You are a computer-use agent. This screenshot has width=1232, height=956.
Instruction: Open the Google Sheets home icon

⁂

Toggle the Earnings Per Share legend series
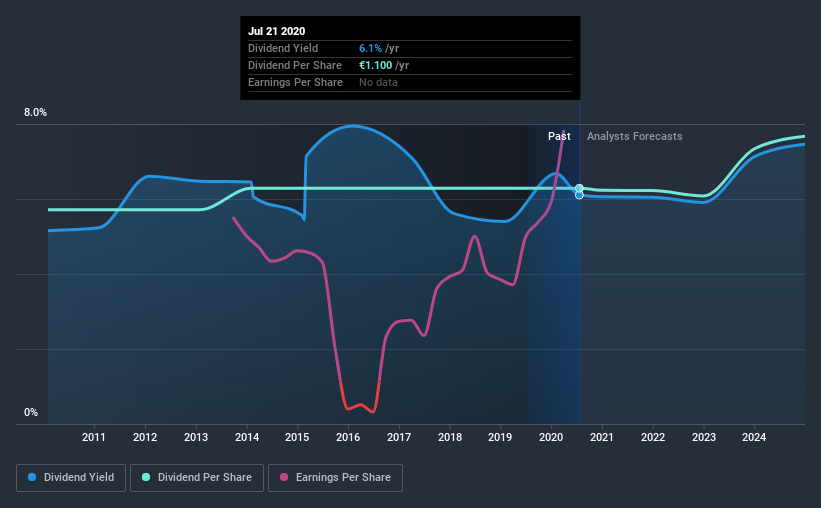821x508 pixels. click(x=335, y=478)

⁂

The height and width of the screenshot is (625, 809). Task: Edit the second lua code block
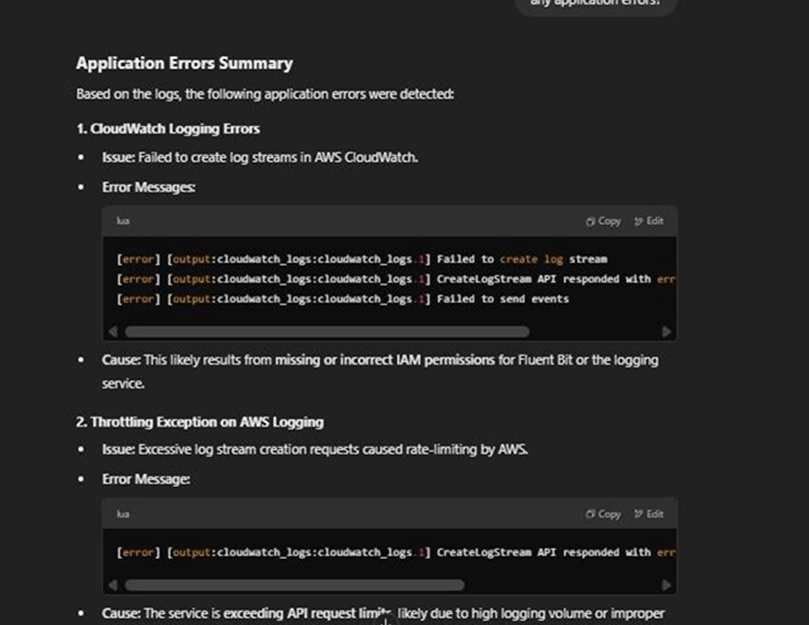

⁂

- _TASK TO CARRY OUT_: Lines from the entries that contain the word "width" are what the answer must hold.

- _RESPONSE BOX_:
You are a computer-use agent. This screenshot has width=1232, height=956.
The height and width of the screenshot is (625, 809). Task: Edit the second lua code block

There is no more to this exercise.